3.3.  DNA'nın Çeşitli Formları :

        DNA çift sarmalı için ileri sürülen orjinal model sağ el heliks yapısı göstermektedir.
DNA' daki sağ el heliks yapısı sterokimyasal konfigurasyon bakımından sol el heliks yapısından daha kararlı bir yapı şeklidir. DNA' ların büyük bir kısmının sağ el heliks yapısı göstermesi bu duruma bir kanıt olarak gösterilebilir.
        Klasik Watson – Crick çift sarmal modeli sağ el heliks yapısı gerektirmekte ve çift zincirin bir tam dönüşünde ise yapıya 10 baz girmektedir. Baz çiftleri çift sarmal eksenine dikey olarak yer almış bulunmaktadır. Bu yapıdaki DNA’ ya B – DNA adı verilmektedir.

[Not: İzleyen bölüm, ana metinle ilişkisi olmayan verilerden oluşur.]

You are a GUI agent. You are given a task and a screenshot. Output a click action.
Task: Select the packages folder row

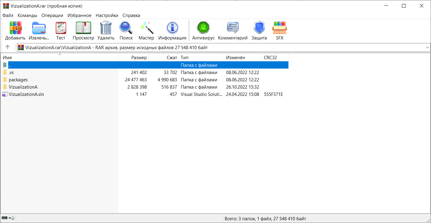coord(18,80)
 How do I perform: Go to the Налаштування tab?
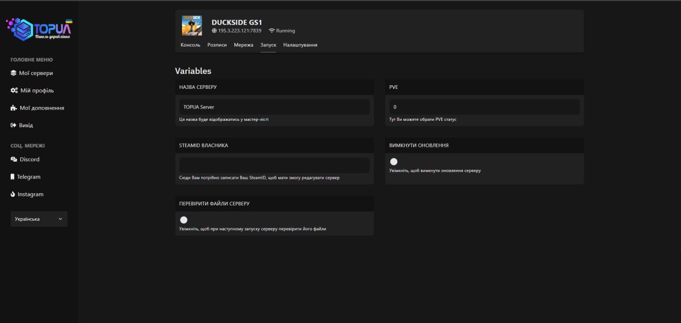coord(300,45)
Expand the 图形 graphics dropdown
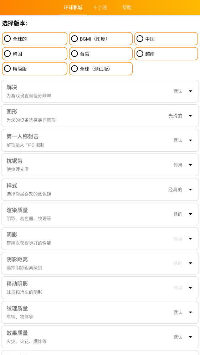 190,116
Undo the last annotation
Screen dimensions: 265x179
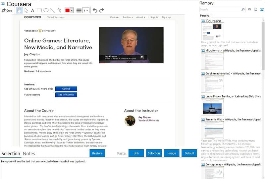[95, 11]
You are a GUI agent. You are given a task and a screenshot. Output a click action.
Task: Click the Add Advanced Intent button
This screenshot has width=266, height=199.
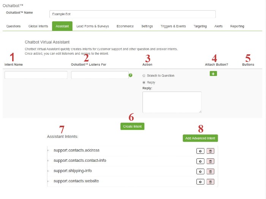tap(200, 138)
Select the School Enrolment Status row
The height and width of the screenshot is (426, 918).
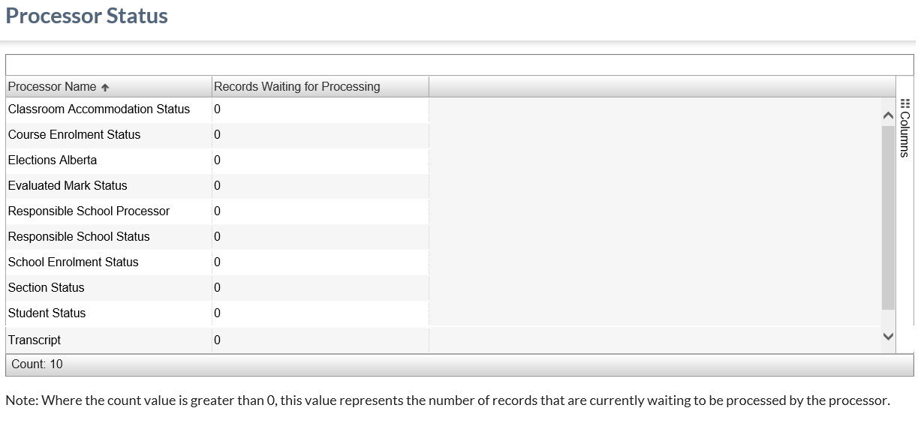point(73,263)
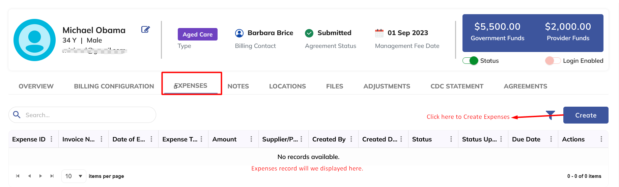Open Amount column options menu
Image resolution: width=619 pixels, height=187 pixels.
[x=251, y=139]
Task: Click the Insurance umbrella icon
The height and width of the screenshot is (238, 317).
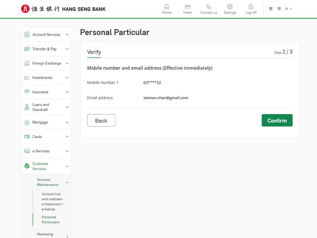Action: pos(27,92)
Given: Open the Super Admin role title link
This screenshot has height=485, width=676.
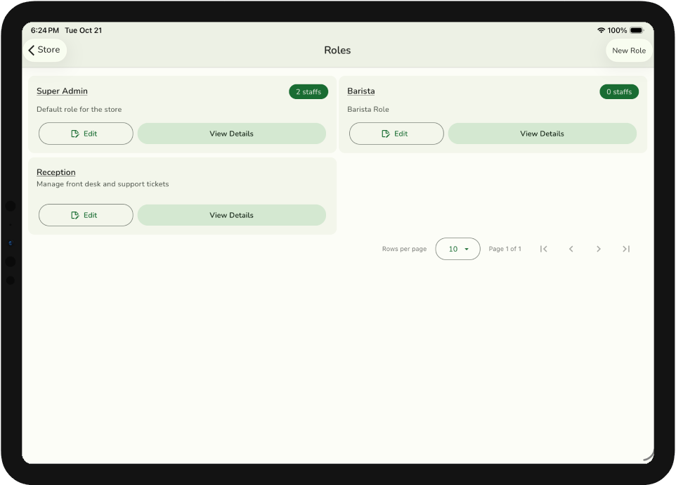Looking at the screenshot, I should [x=62, y=91].
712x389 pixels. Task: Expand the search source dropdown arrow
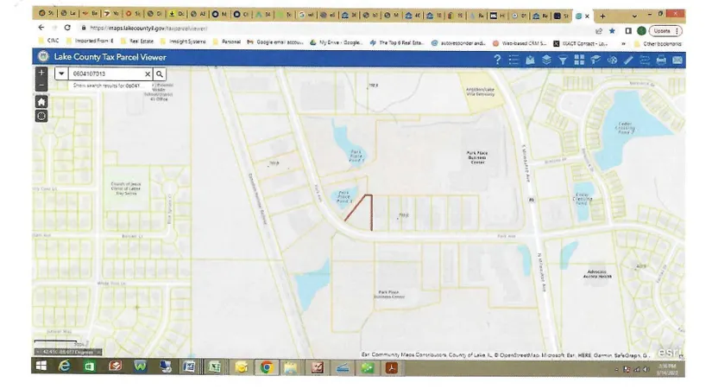pos(61,74)
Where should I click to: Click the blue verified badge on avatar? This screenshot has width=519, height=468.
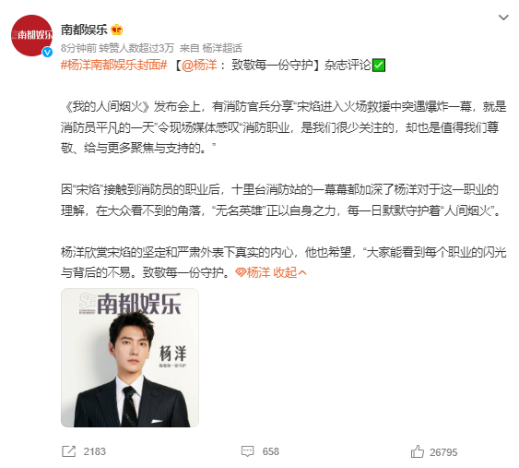47,52
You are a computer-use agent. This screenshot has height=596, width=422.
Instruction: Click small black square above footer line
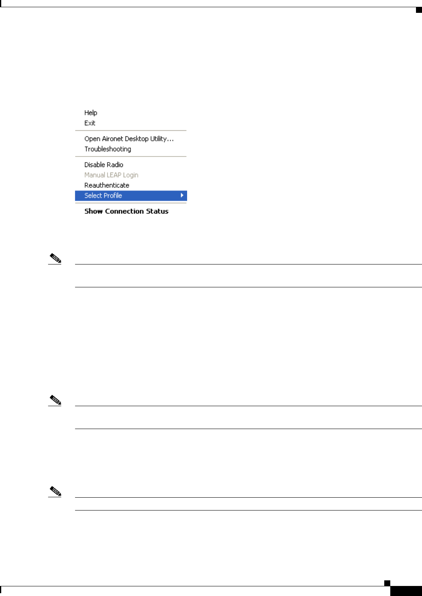coord(387,583)
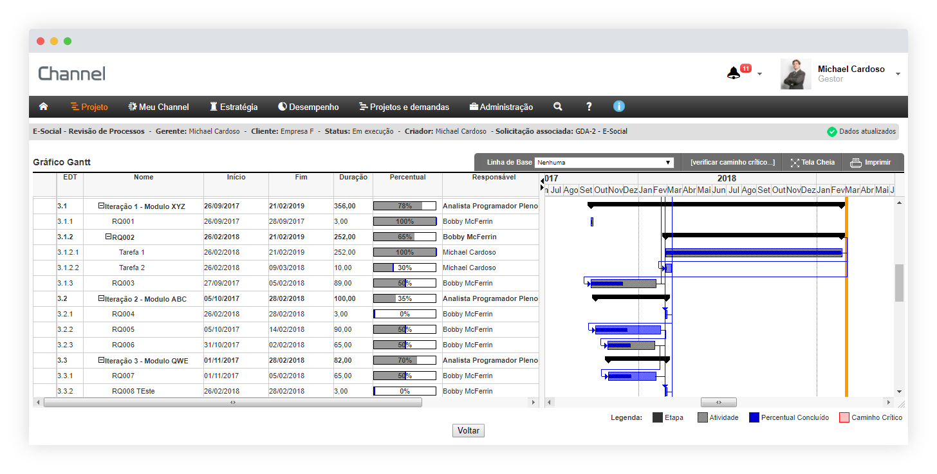Expand the user account menu arrow

pyautogui.click(x=898, y=74)
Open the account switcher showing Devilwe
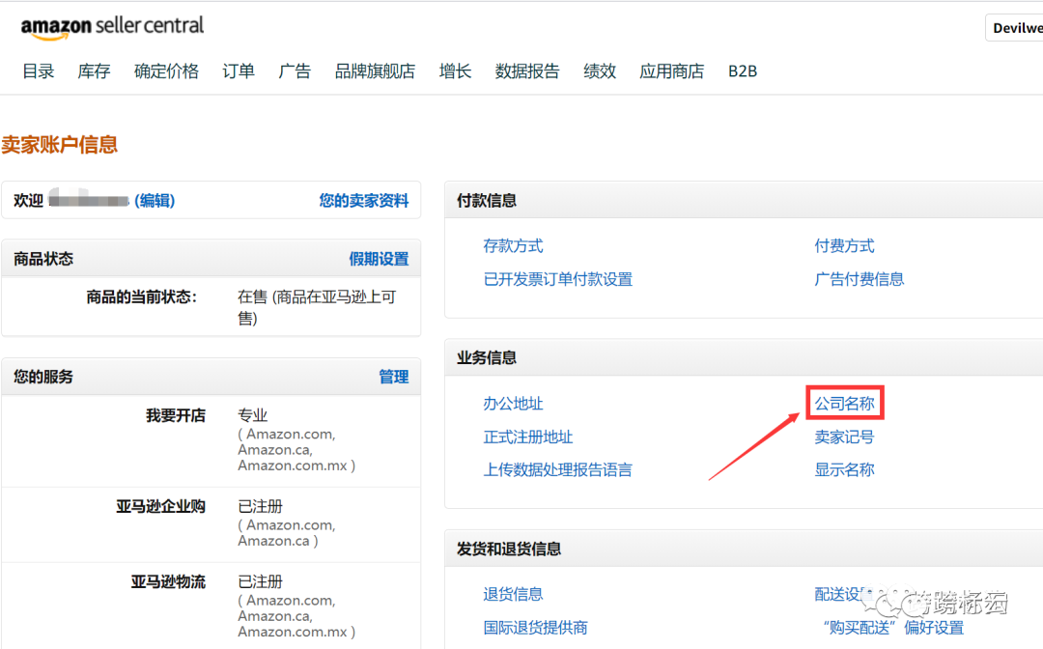 tap(1014, 28)
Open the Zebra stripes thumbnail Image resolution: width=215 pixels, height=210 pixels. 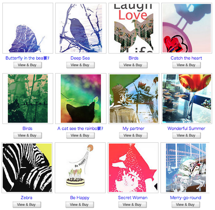(27, 168)
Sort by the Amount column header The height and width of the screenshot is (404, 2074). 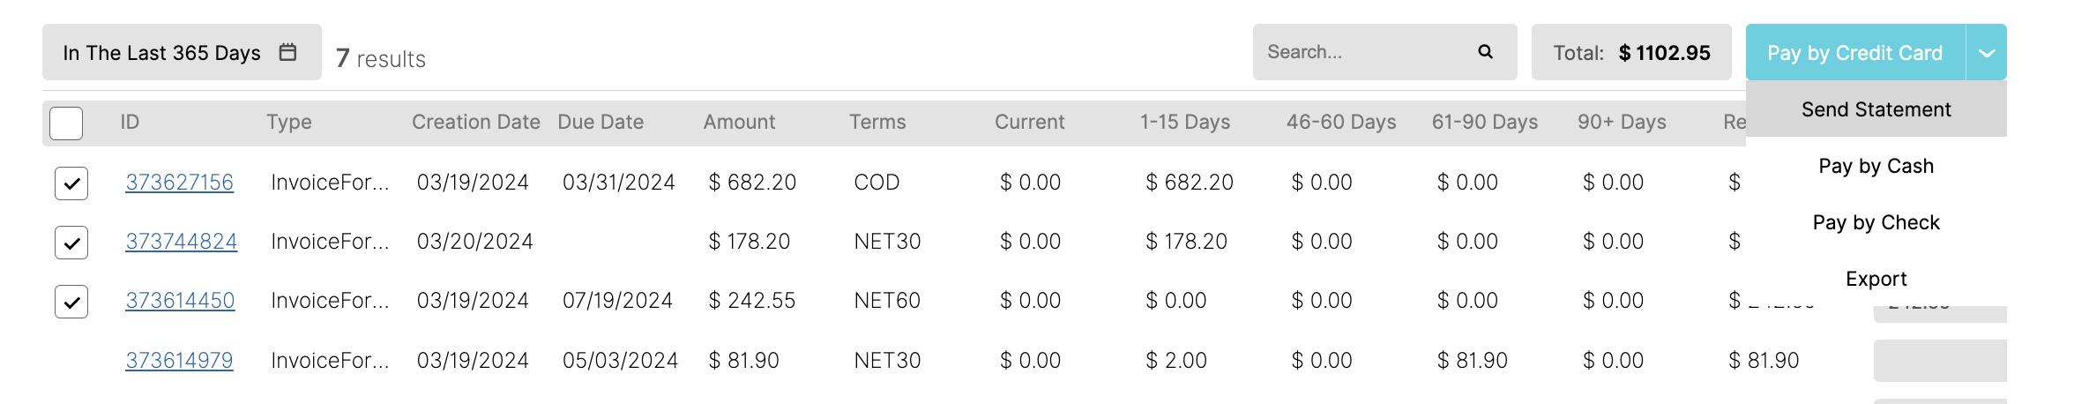pos(739,122)
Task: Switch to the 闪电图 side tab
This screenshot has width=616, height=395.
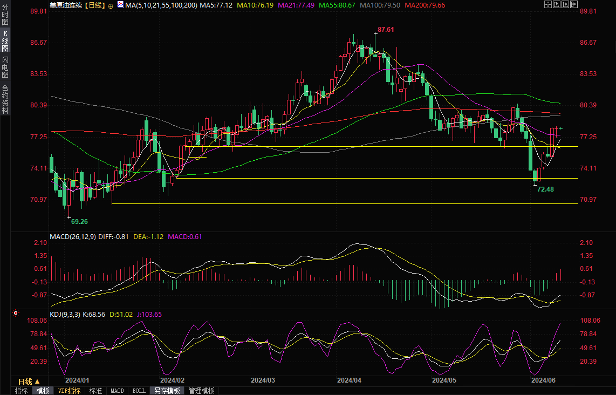Action: 5,67
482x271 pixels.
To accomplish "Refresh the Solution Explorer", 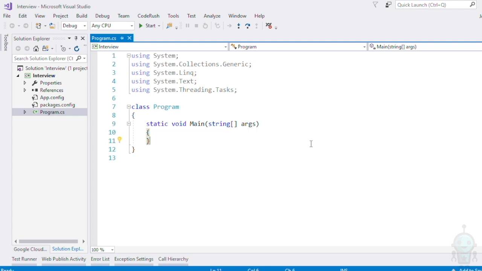I will [76, 49].
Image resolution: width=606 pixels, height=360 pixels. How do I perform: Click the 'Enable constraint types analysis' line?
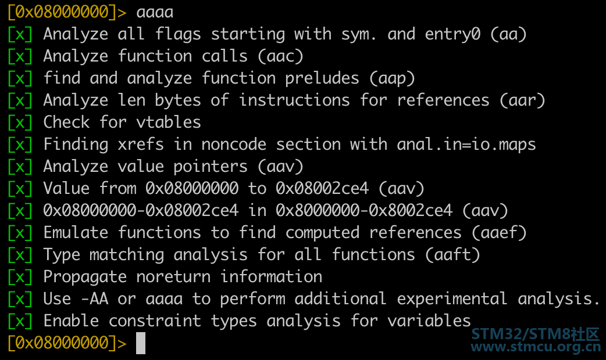257,321
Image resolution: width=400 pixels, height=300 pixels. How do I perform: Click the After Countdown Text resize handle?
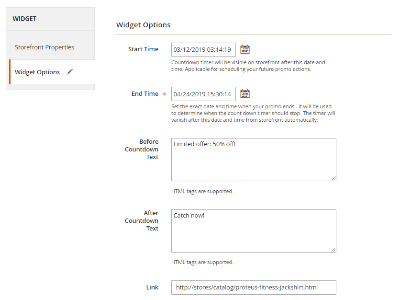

Şekil 17.  Sağ el heliks yapısı gösteren DNA molekülünün üç boyutlu yapısı. Çift sarmal yapı ve bu yapı içerisinde bazların karşılıklı dizilişleri

Şekil 18. A ve B formlarındaki DNA 'ların çift sarmalı şeker ve fosfatın biribirine bağlanması ile meydana gelmektedir.
İki sarmal arasındaki çizgiler ise baz çiftlerini ifade  etmektedir.

        Eğer sağ el çift sarmal yapı gösteren DNA molekülünün bir tam dönüş yapması için yapıya 11 baz girmiş ve baz çiftleri çift sarmal eksenine  20o’lik bir açıyla yerleşmiş bulunuyorsa ve DNA molekülü su kaybetmişse bu yapıdaki DNA’ya A – DNA adı verilmektedir.
        DNA yalnız yüksek tuz konsantrasyonunda sol el heliks yapısı göstererek  Z – DNA şeklinde bulunmaktadır.  Z – DNA' nın bir tam dönüşünde yapıya 12 baz girmektedir.
        Şayet Z- DNA düşük tuz konsantrasyonu ihtiva eden bir ortama nakledilecek olursa sağ el heliks yapısını alıp B – DNA şekline dönüşmektedir.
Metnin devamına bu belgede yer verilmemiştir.